LAWS(DLH)-2011-2-48

ATUL CHOPRA Vs. TECNOTREE CORPORATION

Decided On February 01, 2011
ATUL CHOPRA Appellant
V/S
TECNOTREE CORPORATION Respondents

JUDGEMENT

(1.) THE plaintiffs have filed this suit for declaration and permanent injunction against the defendants. THE Plaintiffs are seeking a declaration that the Share Purchase Agreement dated 14th December, 2008 is null and void on account of fraudulent misrepresentations made by defendant No.1 and its Directors/officers. THE plaintiffs are also seeking status quo ante as prevailing before Share Purchase Agreement dated 14th December, 2008 and consequential transfer back of the shares held by the plaintiffs in the Indian Company. THE Plaintiffs are also seeking a declaration that FIPB approval dated 20th April, 2009 granted by the Government of India, defendant No.18 is null and void.

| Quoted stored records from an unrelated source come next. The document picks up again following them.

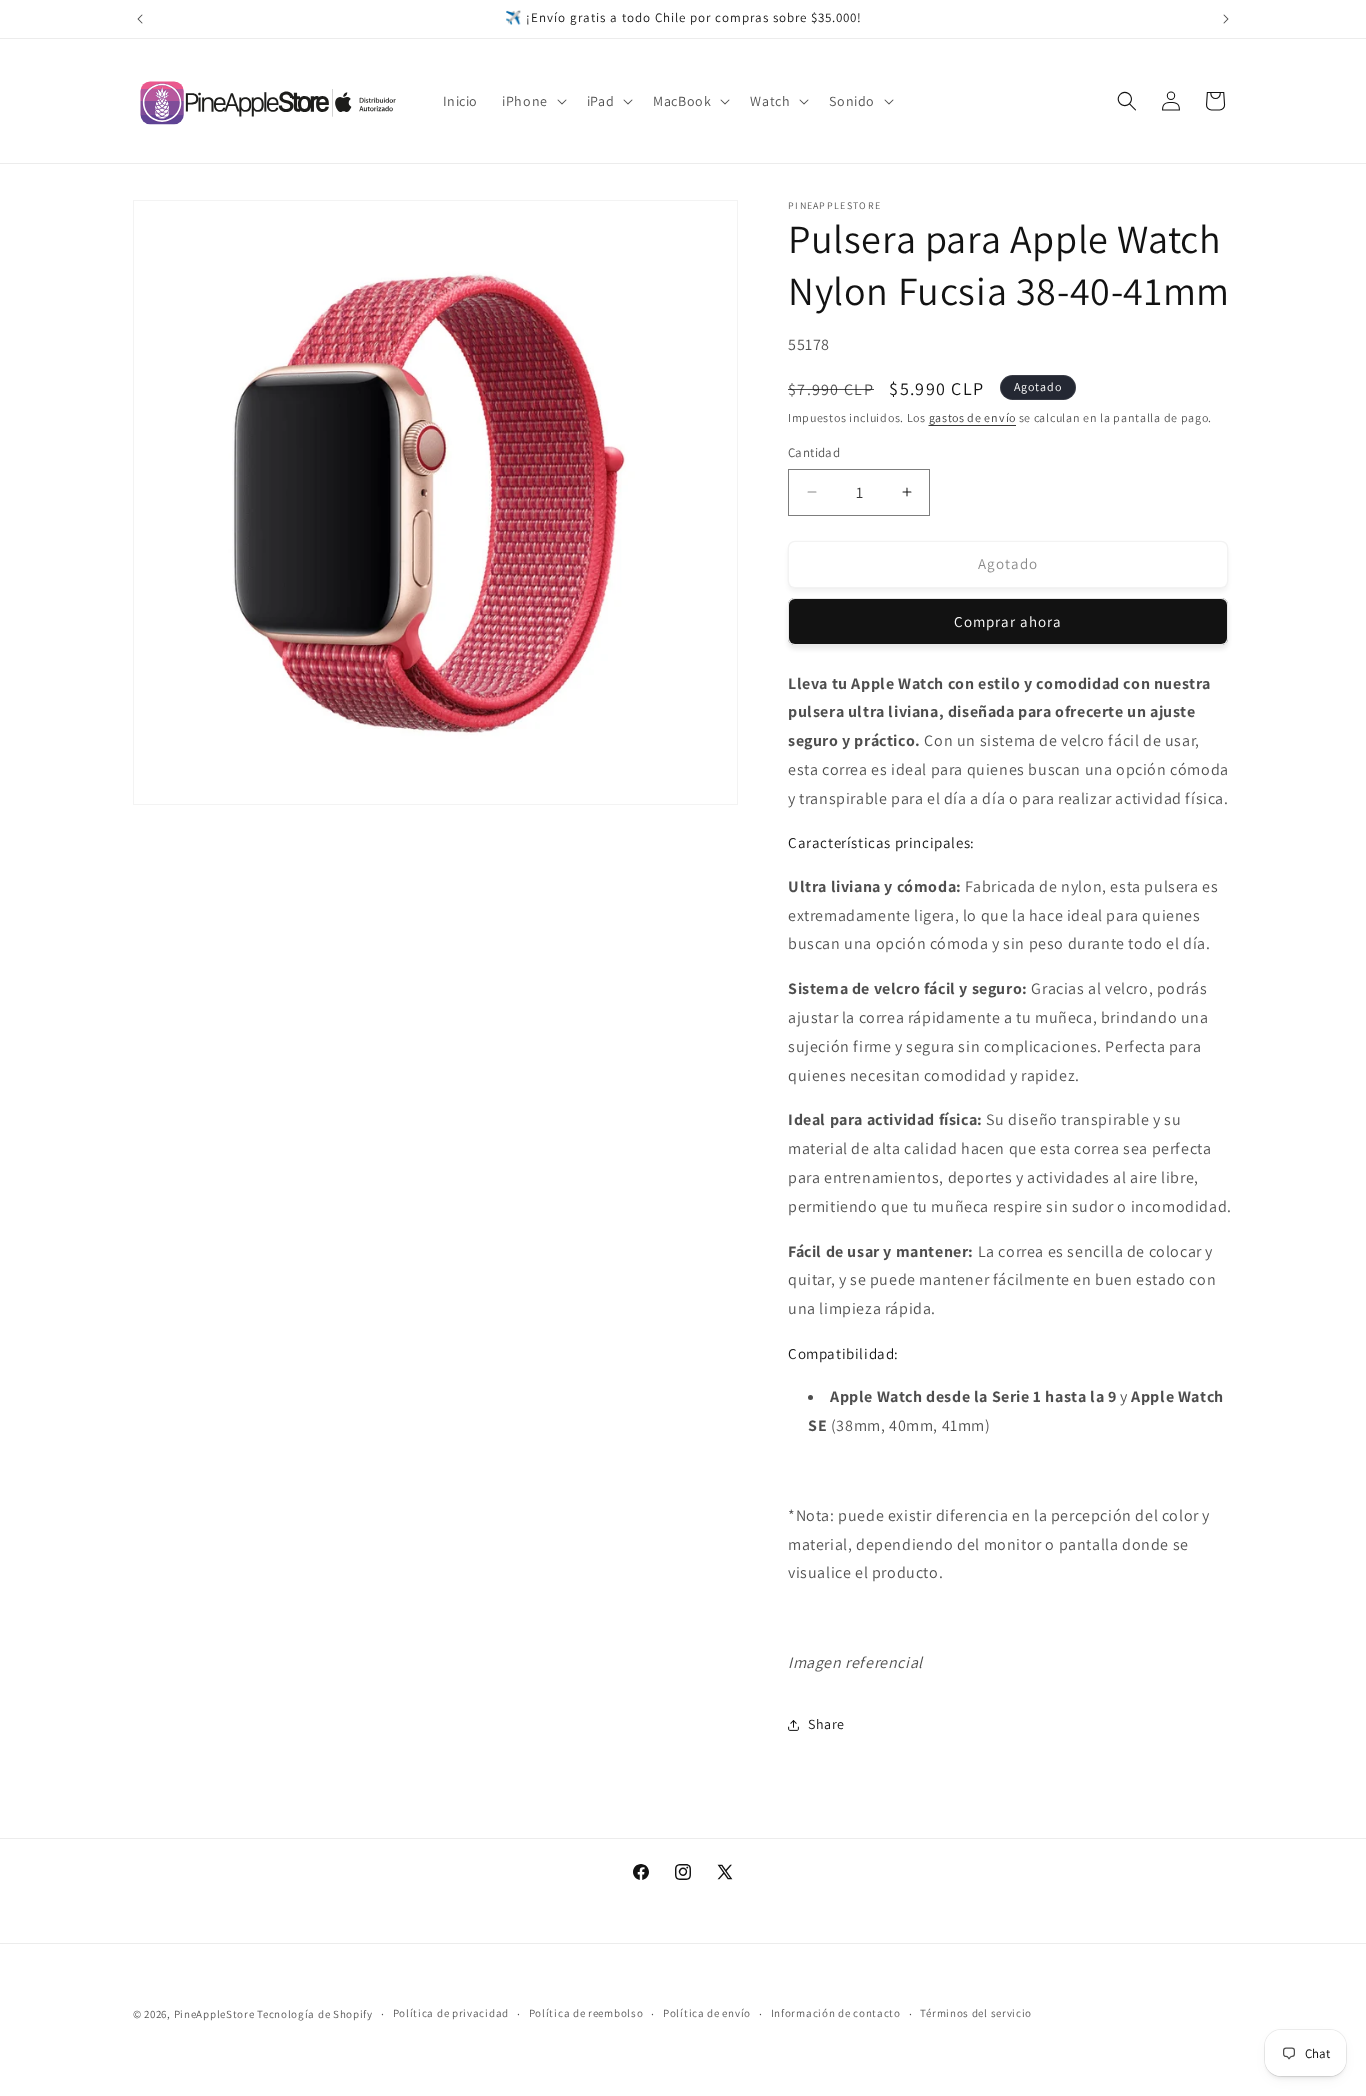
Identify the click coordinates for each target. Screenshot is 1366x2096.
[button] (532, 101)
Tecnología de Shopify (315, 2014)
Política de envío (707, 2014)
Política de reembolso (586, 2014)
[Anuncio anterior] (140, 19)
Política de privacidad (451, 2014)
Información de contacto (836, 2014)
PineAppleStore (216, 2014)
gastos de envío (973, 417)
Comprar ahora (1008, 621)
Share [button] (826, 1724)
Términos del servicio (976, 2014)
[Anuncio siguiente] (1226, 19)
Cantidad (814, 452)
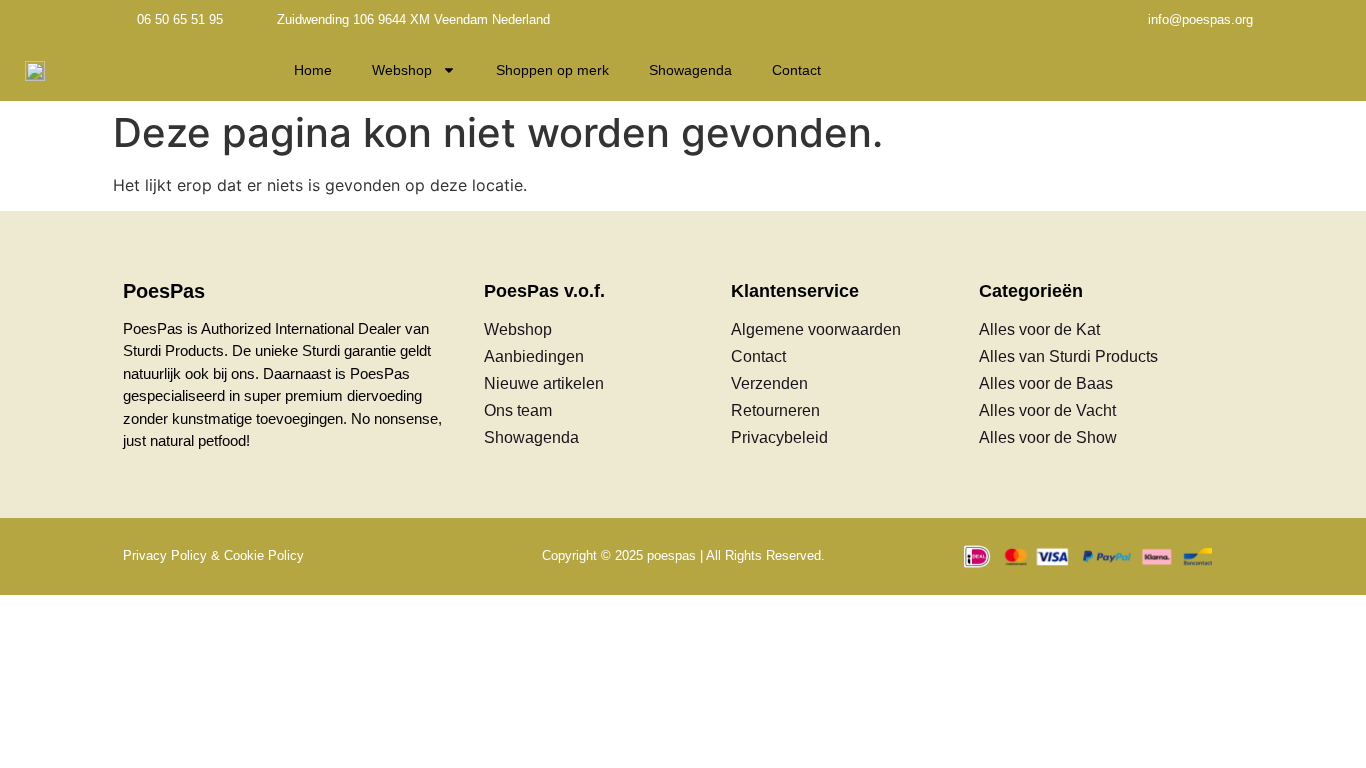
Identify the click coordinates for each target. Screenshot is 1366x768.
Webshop (402, 70)
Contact (796, 70)
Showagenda (690, 70)
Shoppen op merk (552, 70)
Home (313, 70)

(2.) THE plaintiffs were the shareholders of erstwhile company, namely, Lifetree Convergence Limited (hereinafter referred to as the "Indian Company") and are presently shareholders of defendant No.1. THE plaintiffs held 91.17% shares in the Indian Company and the remaining 8.83% shares were held by the public and International Finance Corporation (IFC). THE plaintiffs comprised of two categories, namely, Management Shareholders and Non-management Shareholders. THE Non- management Shareholders were purely investors and were not part of the management and/or running of the Indian Company and they held 87.98% share out of the aforesaid 91.17% shares. THE Management shareholders were technocrats and entrepreneurs who, apart from being shareholders of the Company, were involved in management and running of the entire business of the Indian Company and they held 11.11% shares in the Indian Company.

(3.) IN pursuance the said Agreement, defendant No.1 made an application in January, 2009 to Ministry of Finance, Government of INdia (defendant No.18) seeking FIPB approval which was granted on 20th April, 2009.